Every record must be copied exactly, except that pictures are dropped.

**Task material**
= Beginning of Section =
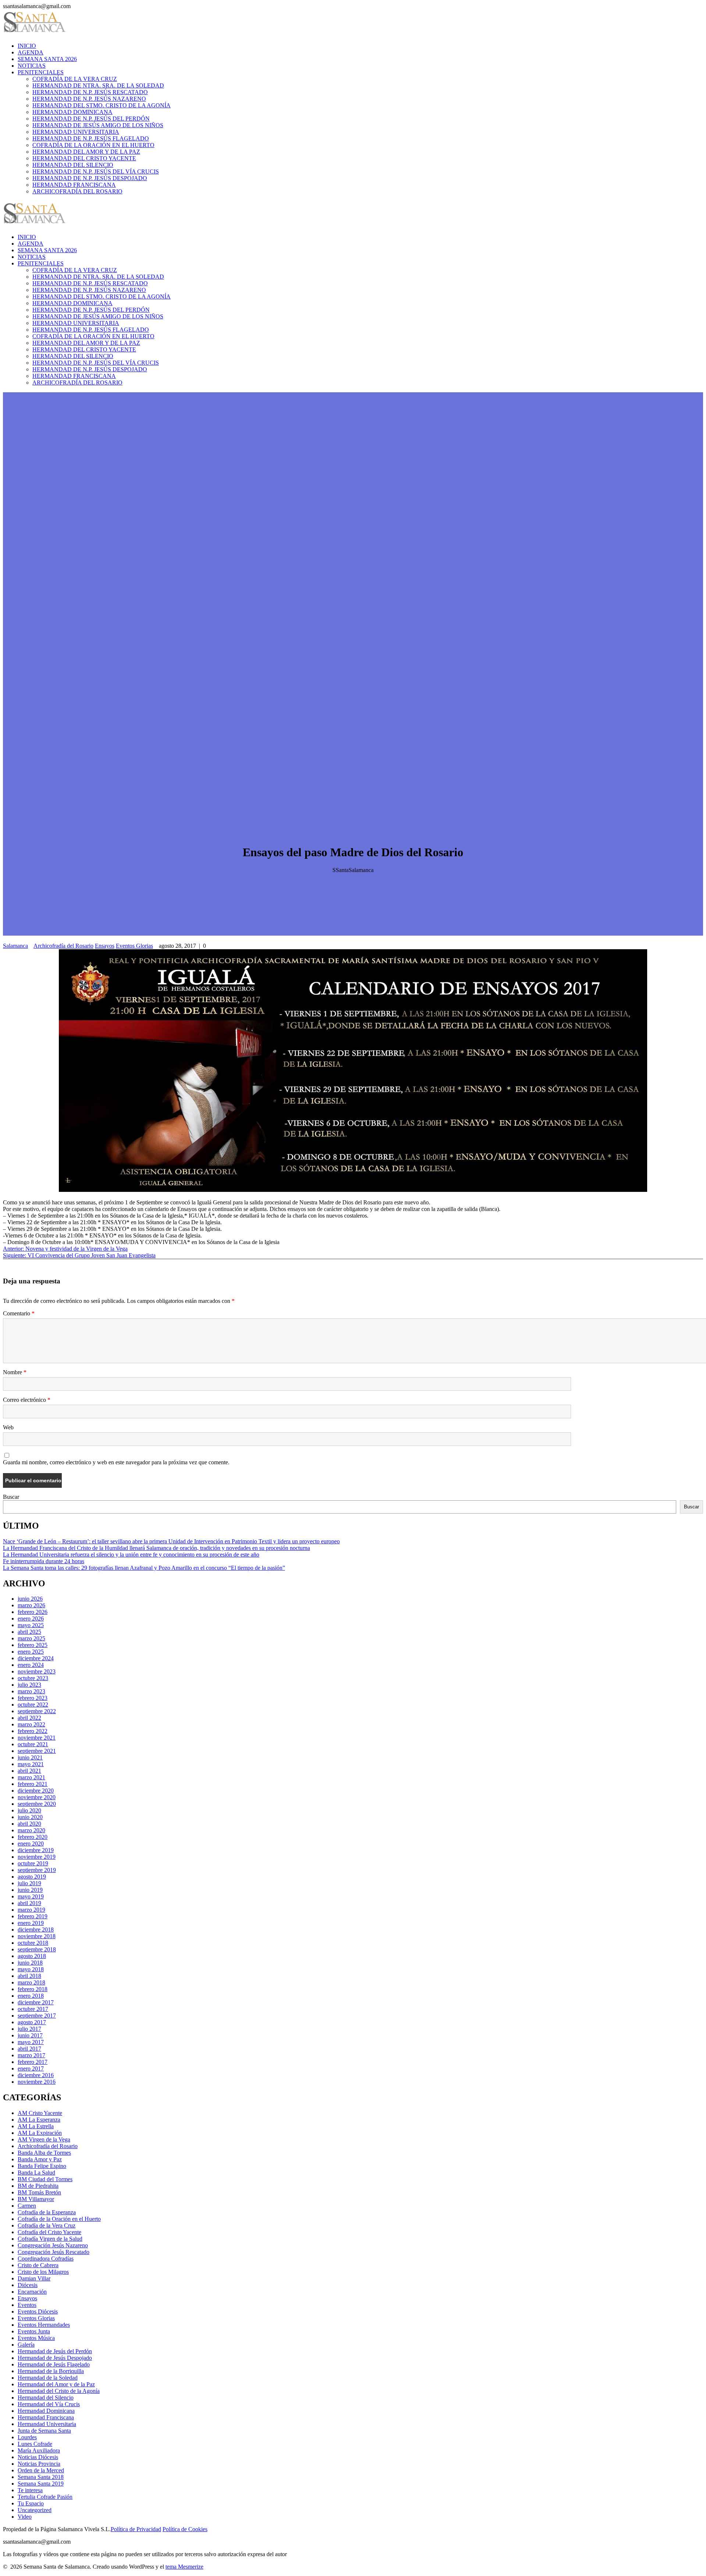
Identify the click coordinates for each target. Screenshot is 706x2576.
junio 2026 (30, 1599)
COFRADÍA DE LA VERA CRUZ (74, 79)
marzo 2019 (31, 1910)
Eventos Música (36, 2338)
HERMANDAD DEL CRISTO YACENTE (84, 158)
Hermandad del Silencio (46, 2397)
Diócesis (28, 2285)
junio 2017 (30, 2035)
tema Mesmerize (184, 2567)
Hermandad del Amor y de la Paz (56, 2384)
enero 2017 (31, 2068)
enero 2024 (31, 1665)
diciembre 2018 (36, 1929)
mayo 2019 (31, 1896)
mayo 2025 (31, 1625)
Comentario (19, 1313)
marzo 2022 (31, 1724)
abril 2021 (29, 1771)
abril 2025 (29, 1632)
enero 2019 (31, 1923)
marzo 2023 (31, 1691)
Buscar (11, 1497)
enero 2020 (31, 1843)
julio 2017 (29, 2029)
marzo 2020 (31, 1830)
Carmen (27, 2205)
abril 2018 (29, 1976)
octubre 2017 (33, 2009)
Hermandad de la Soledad (48, 2378)
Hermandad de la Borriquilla (51, 2371)
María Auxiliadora (39, 2450)
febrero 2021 (32, 1784)
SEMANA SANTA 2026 (47, 59)
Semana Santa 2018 (41, 2477)
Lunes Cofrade (35, 2444)
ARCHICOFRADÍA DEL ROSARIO (77, 191)
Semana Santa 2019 (41, 2483)
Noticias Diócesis (38, 2457)
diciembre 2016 (36, 2075)
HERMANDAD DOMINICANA (72, 112)
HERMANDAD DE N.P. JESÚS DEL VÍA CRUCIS (95, 171)
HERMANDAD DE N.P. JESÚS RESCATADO (90, 92)
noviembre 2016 (37, 2082)
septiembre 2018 (37, 1949)
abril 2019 (29, 1903)
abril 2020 (29, 1824)
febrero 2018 (32, 1989)
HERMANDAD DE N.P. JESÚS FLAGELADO (90, 138)
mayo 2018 (31, 1969)
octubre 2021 (33, 1744)
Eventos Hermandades (44, 2325)
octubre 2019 (33, 1863)
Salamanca (15, 946)
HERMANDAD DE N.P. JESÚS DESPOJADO (89, 178)
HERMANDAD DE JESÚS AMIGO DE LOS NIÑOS (97, 125)
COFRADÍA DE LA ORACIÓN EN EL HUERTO (93, 145)
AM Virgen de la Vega (44, 2139)
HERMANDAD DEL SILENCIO (72, 165)
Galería (26, 2344)
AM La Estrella (36, 2126)
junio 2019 (30, 1890)
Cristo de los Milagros (43, 2272)
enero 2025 (31, 1651)
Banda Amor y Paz (40, 2159)
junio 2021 (30, 1757)
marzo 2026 (31, 1605)
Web (8, 1427)
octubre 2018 (33, 1943)
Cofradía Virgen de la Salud (50, 2239)
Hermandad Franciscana (46, 2417)
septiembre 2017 (37, 2015)
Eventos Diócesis (38, 2311)
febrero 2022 (32, 1731)
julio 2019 (29, 1883)
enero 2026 (31, 1618)
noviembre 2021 (37, 1737)
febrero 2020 (32, 1837)
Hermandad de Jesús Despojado (55, 2358)
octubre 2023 (33, 1678)
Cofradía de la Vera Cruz (46, 2225)
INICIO (27, 46)
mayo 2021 (31, 1764)
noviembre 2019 (37, 1857)
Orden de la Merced (41, 2470)
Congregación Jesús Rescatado (53, 2252)
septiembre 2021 (37, 1751)
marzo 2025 (31, 1638)
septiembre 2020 (37, 1804)
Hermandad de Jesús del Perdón (55, 2351)
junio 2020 (30, 1817)
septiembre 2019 (37, 1870)
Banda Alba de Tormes (44, 2153)
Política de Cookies (185, 2529)
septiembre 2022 (37, 1711)
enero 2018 (31, 1996)
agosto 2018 (32, 1956)
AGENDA (30, 52)
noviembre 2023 (37, 1671)
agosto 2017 (32, 2022)
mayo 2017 (31, 2042)
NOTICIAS (32, 65)
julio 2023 (29, 1685)
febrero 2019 (32, 1916)
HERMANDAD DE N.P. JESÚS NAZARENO (89, 99)
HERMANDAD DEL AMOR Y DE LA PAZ (86, 152)
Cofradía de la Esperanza (47, 2212)
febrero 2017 (32, 2062)
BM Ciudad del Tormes (45, 2179)
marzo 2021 (31, 1777)
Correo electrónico (26, 1400)
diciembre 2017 (36, 2002)
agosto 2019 (32, 1876)
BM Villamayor (36, 2199)
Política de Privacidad (136, 2529)
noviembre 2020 (37, 1797)
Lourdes (27, 2437)
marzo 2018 (31, 1982)
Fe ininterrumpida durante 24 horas (43, 1561)
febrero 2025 (32, 1645)
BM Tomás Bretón (39, 2192)
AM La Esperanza (39, 2119)
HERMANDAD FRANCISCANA (74, 185)
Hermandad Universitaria (47, 2424)
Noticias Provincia (39, 2464)
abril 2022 (29, 1718)
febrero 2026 (32, 1612)
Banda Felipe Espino (42, 2166)
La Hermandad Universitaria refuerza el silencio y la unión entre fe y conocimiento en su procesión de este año (131, 1554)
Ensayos (104, 946)
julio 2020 (29, 1810)
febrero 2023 (32, 1698)
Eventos (27, 2305)
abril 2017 (29, 2049)
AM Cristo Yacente (40, 2113)
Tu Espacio (31, 2503)
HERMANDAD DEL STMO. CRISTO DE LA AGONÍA (101, 105)
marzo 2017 (31, 2055)
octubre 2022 (33, 1704)
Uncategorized (34, 2510)
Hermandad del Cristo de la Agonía (59, 2391)
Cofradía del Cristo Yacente (49, 2232)
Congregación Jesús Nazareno (53, 2245)
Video (25, 2517)
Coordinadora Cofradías (46, 2258)
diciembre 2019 (36, 1850)
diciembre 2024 (36, 1658)
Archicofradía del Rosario (63, 946)
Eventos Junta (34, 2331)
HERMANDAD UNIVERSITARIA (75, 132)
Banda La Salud (36, 2172)
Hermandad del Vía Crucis (49, 2404)
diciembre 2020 (36, 1790)
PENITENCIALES (41, 72)
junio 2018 (30, 1962)
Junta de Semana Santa (44, 2430)
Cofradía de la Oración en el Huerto (59, 2219)
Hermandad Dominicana (46, 2411)
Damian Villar (34, 2278)
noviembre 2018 (37, 1936)
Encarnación (32, 2292)
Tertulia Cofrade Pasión (45, 2497)
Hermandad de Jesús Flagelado (54, 2364)
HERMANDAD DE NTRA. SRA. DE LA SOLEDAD (98, 85)
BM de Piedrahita (38, 2186)
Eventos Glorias (134, 946)
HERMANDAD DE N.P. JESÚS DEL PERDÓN (91, 118)
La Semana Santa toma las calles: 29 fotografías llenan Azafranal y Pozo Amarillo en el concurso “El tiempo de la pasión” (144, 1568)
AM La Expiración (40, 2133)
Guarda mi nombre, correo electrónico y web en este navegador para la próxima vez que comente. (116, 1462)
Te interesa (30, 2490)
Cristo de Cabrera (38, 2265)
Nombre (14, 1372)
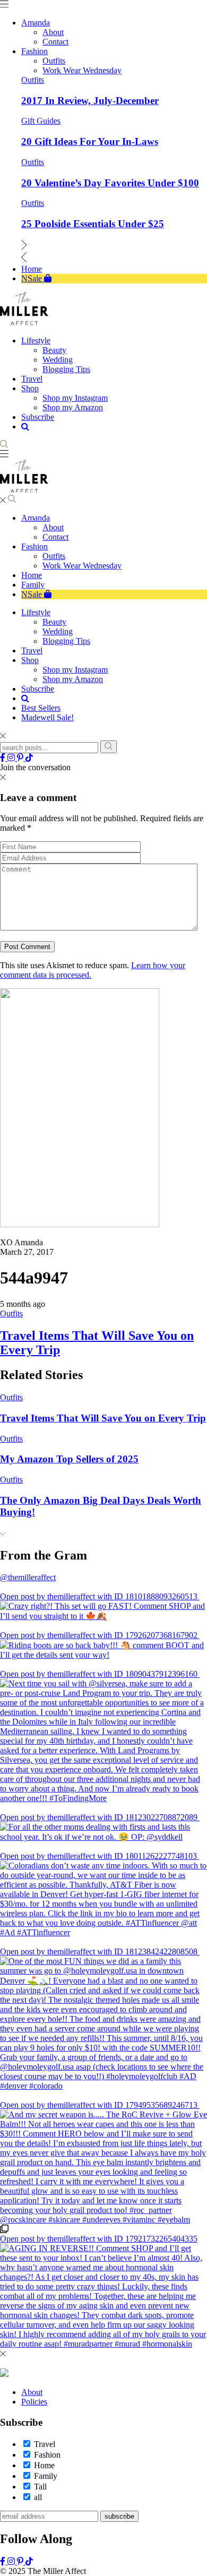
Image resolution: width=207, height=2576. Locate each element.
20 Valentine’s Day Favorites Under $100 (110, 182)
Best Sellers (41, 707)
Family (33, 584)
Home (31, 575)
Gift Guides (41, 120)
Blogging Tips (66, 640)
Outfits (32, 79)
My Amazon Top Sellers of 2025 (69, 1458)
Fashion (34, 546)
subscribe (119, 2516)
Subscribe (37, 688)
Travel (31, 650)
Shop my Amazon (72, 679)
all (38, 2497)
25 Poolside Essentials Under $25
= End of Section =
**Answer box**
Identify the click coordinates for each target. Screenshot is 706x2576.
junio 2026 (30, 1599)
COFRADÍA DE LA VERA CRUZ (74, 79)
marzo 2019 (31, 1910)
Eventos Música (36, 2338)
HERMANDAD DEL CRISTO YACENTE (84, 158)
Hermandad del Silencio (46, 2397)
Diócesis (28, 2285)
junio 2017 (30, 2035)
tema Mesmerize (184, 2567)
Hermandad del Amor y de la Paz (56, 2384)
enero 2017 (31, 2068)
enero 2024 (31, 1665)
diciembre 2018 (36, 1929)
mayo 2019 (31, 1896)
mayo 2025 (31, 1625)
Comentario (19, 1313)
marzo 2022 (31, 1724)
abril 2021 (29, 1771)
abril 2025 (29, 1632)
enero 2019 (31, 1923)
marzo 2023 (31, 1691)
Buscar (11, 1497)
enero 2020 (31, 1843)
julio 2017 (29, 2029)
marzo 2020 (31, 1830)
Carmen (27, 2205)
abril 2018 (29, 1976)
octubre 2017 (33, 2009)
Hermandad de la Soledad (48, 2378)
Hermandad de la Borriquilla (51, 2371)
María Auxiliadora (39, 2450)
febrero 2021 (32, 1784)
SEMANA SANTA 2026 (47, 59)
Semana Santa 2018 (41, 2477)
Lunes Cofrade (35, 2444)
ARCHICOFRADÍA DEL ROSARIO (77, 191)
Semana Santa 2019 (41, 2483)
Noticias Diócesis (38, 2457)
diciembre 2016 (36, 2075)
HERMANDAD DOMINICANA (72, 112)
HERMANDAD DE N.P. JESÚS DEL VÍA CRUCIS (95, 171)
HERMANDAD DE N.P. JESÚS RESCATADO (90, 92)
noviembre 2016 (37, 2082)
septiembre 2018 (37, 1949)
abril 2019 (29, 1903)
abril 2020 (29, 1824)
febrero 2018 (32, 1989)
HERMANDAD DE N.P. JESÚS FLAGELADO (90, 138)
mayo 2018 (31, 1969)
octubre 2021 (33, 1744)
Eventos Hermandades (44, 2325)
octubre 2019 (33, 1863)
Salamanca (15, 946)
HERMANDAD DE N.P. JESÚS DESPOJADO (89, 178)
HERMANDAD DE JESÚS AMIGO DE LOS NIÑOS (97, 125)
COFRADÍA DE LA ORACIÓN EN EL HUERTO (93, 145)
AM Virgen de la Vega (44, 2139)
HERMANDAD DEL SILENCIO (72, 165)
Galería (26, 2344)
AM La Estrella (36, 2126)
junio 2019 (30, 1890)
Cristo de los Milagros (43, 2272)
enero 2025 (31, 1651)
Banda Amor y Paz (40, 2159)
junio 2021 (30, 1757)
marzo 2026 (31, 1605)
Web (8, 1427)
octubre 2018 (33, 1943)
Cofradía Virgen de la Salud (50, 2239)
Hermandad Franciscana (46, 2417)
septiembre 2017 (37, 2015)
Eventos Diócesis (38, 2311)
febrero 2022 (32, 1731)
julio 2019 (29, 1883)
enero 2026 (31, 1618)
noviembre 2021 (37, 1737)
febrero 2020 (32, 1837)
Hermandad de Jesús Despojado (55, 2358)
octubre 2023 (33, 1678)
Cofradía de la Vera Cruz (46, 2225)
INICIO (27, 46)
mayo 2021 (31, 1764)
noviembre 2019 (37, 1857)
Orden de la Merced (41, 2470)
Congregación Jesús Rescatado (53, 2252)
septiembre 2021 (37, 1751)
marzo 2025 (31, 1638)
septiembre 2020 (37, 1804)
Hermandad de Jesús del Perdón (55, 2351)
junio 2020 (30, 1817)
septiembre 2019 (37, 1870)
Banda Alba de Tormes (44, 2153)
Política de Cookies (185, 2529)
septiembre 2022 (37, 1711)
enero 2018 (31, 1996)
agosto 2018 (32, 1956)
AGENDA (30, 52)
noviembre 2023 (37, 1671)
agosto 2017 (32, 2022)
mayo 2017 (31, 2042)
NOTICIAS (32, 65)
julio 2023 (29, 1685)
febrero 2019 (32, 1916)
HERMANDAD DE N.P. JESÚS NAZARENO (89, 99)
HERMANDAD DEL AMOR Y DE LA PAZ (86, 152)
Cofradía de la Esperanza (47, 2212)
febrero 2017 (32, 2062)
BM Ciudad del Tormes (45, 2179)
marzo 2021 (31, 1777)
Correo electrónico (26, 1400)
diciembre 2017 (36, 2002)
agosto 2019 (32, 1876)
BM Villamayor (36, 2199)
Política de Privacidad (136, 2529)
noviembre 2020 (37, 1797)
Lourdes (27, 2437)
marzo 2018 (31, 1982)
Fe ininterrumpida durante 24 horas (43, 1561)
febrero 2025 (32, 1645)
BM Tomás Bretón (39, 2192)
AM La Esperanza (39, 2119)
HERMANDAD FRANCISCANA (74, 185)
Hermandad Universitaria (47, 2424)
Noticias Provincia (39, 2464)
abril 2022 (29, 1718)
febrero 2026 (32, 1612)
Banda Felipe Espino (42, 2166)
La Hermandad Universitaria refuerza el silencio y la unión entre fe y conocimiento en su procesión de este año (131, 1554)
Ensayos (104, 946)
julio 2020 (29, 1810)
febrero 2023 (32, 1698)
Eventos (27, 2305)
abril 2017 (29, 2049)
AM Cristo Yacente (40, 2113)
Tu Espacio (31, 2503)
HERMANDAD DEL STMO. CRISTO DE LA AGONÍA (101, 105)
marzo 2017 (31, 2055)
octubre 2022 (33, 1704)
Uncategorized (34, 2510)
Hermandad del Cristo de la Agonía (59, 2391)
Cofradía del Cristo Yacente (49, 2232)
Congregación Jesús Nazareno (53, 2245)
Video (25, 2517)
Coordinadora Cofradías (46, 2258)
diciembre 2019 (36, 1850)
diciembre 2024 (36, 1658)
Archicofradía del Rosario (63, 946)
Eventos Junta (34, 2331)
HERMANDAD UNIVERSITARIA (75, 132)
Banda La Salud (36, 2172)
Hermandad del Vía Crucis (49, 2404)
diciembre 2020 (36, 1790)
PENITENCIALES (41, 72)
junio 2018 (30, 1962)
Junta de Semana Santa (44, 2430)
Cofradía de la Oración en el Huerto (59, 2219)
Hermandad Dominicana (46, 2411)
Damian Villar (34, 2278)
noviembre 2018 (37, 1936)
Encarnación (32, 2292)
Tertulia Cofrade Pasión (45, 2497)
Hermandad de Jesús Flagelado (54, 2364)
HERMANDAD DE NTRA. SRA. DE LA SOLEDAD (98, 85)
BM de Piedrahita (38, 2186)
Eventos Glorias (134, 946)
HERMANDAD DE N.P. JESÚS DEL PERDÓN (91, 118)
La Semana Santa toma las calles: 29 fotografías llenan Azafranal y Pozo Amarillo en el concurso “El tiempo de la pasión” (144, 1568)
AM La Expiración (40, 2133)
Guarda mi nombre, correo electrónico y web en este navegador para la próxima vez que comente. (116, 1462)
Te interesa (30, 2490)
Cristo de Cabrera (38, 2265)
Nombre (14, 1372)
Image resolution: width=207, height=2576. Locate each element.
20 Valentine’s Day Favorites Under $100 (110, 182)
Best Sellers (41, 707)
Family (33, 584)
Home (31, 575)
Gift Guides (41, 120)
Blogging Tips (66, 640)
Outfits (32, 79)
My Amazon Top Sellers of 2025 (69, 1458)
Fashion (34, 546)
subscribe (119, 2516)
Subscribe (37, 688)
Travel (31, 650)
Shop my Amazon (72, 679)
all (38, 2497)
25 Poolside Essentials Under $25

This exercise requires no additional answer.